* **PROMPT**: Using the records below, quote only the span that opens with the line containing "Image resolution: width=1057, height=2576." and closes with the line containing "Route durch die", exactly and inclusively.

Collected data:

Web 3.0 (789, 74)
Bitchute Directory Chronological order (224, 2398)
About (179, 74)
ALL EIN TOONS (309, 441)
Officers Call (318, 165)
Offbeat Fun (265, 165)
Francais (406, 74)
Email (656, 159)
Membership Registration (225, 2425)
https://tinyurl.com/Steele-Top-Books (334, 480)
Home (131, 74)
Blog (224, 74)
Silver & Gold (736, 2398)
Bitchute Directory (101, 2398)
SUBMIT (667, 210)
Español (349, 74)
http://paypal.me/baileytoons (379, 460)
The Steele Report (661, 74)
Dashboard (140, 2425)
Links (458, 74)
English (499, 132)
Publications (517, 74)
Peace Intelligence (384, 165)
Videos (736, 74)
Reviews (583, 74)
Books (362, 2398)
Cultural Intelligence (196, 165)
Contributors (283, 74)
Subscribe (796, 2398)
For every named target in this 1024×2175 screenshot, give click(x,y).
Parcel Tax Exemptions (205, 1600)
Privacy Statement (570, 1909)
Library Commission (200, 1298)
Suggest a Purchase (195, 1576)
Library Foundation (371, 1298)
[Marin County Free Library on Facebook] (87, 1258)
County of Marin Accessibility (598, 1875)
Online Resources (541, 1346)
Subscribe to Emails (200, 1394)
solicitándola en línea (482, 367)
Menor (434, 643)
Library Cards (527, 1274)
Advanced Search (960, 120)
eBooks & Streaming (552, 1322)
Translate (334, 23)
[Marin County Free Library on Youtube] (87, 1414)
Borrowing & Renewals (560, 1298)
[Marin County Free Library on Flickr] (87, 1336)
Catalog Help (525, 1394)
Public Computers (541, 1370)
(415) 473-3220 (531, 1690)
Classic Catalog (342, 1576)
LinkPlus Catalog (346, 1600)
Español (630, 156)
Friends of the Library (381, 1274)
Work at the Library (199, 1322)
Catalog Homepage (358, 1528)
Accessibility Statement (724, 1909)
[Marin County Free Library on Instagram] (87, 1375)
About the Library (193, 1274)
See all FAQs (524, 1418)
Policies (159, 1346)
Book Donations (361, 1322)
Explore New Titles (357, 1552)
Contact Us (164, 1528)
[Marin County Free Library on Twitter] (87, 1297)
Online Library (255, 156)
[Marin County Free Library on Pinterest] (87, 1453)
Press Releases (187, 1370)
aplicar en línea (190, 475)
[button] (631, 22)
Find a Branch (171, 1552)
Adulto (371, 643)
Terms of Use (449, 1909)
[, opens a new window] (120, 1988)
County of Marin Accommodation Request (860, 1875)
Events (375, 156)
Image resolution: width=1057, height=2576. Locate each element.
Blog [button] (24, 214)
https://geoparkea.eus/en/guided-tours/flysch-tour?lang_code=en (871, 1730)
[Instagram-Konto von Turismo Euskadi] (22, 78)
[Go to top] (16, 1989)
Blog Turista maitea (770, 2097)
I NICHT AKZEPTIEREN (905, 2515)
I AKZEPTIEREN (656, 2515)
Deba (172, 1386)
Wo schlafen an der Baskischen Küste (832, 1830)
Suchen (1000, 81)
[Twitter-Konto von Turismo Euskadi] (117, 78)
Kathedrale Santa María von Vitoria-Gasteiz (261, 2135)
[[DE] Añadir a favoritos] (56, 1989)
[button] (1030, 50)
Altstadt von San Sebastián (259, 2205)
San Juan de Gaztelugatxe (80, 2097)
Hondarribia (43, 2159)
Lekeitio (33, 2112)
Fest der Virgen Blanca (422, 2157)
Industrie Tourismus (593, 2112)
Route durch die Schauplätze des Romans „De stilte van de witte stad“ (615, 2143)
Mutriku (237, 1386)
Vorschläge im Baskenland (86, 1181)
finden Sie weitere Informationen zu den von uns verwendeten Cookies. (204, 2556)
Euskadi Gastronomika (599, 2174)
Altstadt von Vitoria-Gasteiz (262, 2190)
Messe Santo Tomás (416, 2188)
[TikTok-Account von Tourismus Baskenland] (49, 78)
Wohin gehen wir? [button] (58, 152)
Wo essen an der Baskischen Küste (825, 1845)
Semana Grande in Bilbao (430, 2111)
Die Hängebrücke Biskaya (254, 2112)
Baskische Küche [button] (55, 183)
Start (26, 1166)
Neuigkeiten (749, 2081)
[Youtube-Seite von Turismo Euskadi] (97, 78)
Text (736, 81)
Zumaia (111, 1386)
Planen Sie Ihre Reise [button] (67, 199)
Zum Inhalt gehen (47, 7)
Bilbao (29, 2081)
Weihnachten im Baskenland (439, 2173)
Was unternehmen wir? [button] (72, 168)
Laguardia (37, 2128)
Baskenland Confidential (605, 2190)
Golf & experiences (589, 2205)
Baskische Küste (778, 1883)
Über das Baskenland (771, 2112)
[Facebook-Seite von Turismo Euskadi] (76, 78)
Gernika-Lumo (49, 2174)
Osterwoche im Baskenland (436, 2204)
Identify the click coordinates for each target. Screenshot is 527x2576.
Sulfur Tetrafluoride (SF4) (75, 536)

* **WORKED SOLUTION**:
Image resolution: width=1057, height=2576. Locate each element.
Blog [button] (24, 214)
https://geoparkea.eus/en/guided-tours/flysch-tour?lang_code=en (871, 1730)
[Instagram-Konto von Turismo Euskadi] (22, 78)
[Go to top] (16, 1989)
Blog Turista maitea (770, 2097)
I NICHT AKZEPTIEREN (905, 2515)
I AKZEPTIEREN (656, 2515)
Deba (172, 1386)
Wo schlafen an der Baskischen Küste (832, 1830)
Suchen (1000, 81)
[Twitter-Konto von Turismo Euskadi] (117, 78)
Kathedrale Santa María von Vitoria-Gasteiz (261, 2135)
[[DE] Añadir a favoritos] (56, 1989)
[button] (1030, 50)
Altstadt von San Sebastián (259, 2205)
San Juan de Gaztelugatxe (80, 2097)
Hondarribia (43, 2159)
Lekeitio (33, 2112)
Fest der Virgen Blanca (422, 2157)
Industrie Tourismus (593, 2112)
Route durch die Schauplätze des Romans „De stilte van de witte stad“ (615, 2143)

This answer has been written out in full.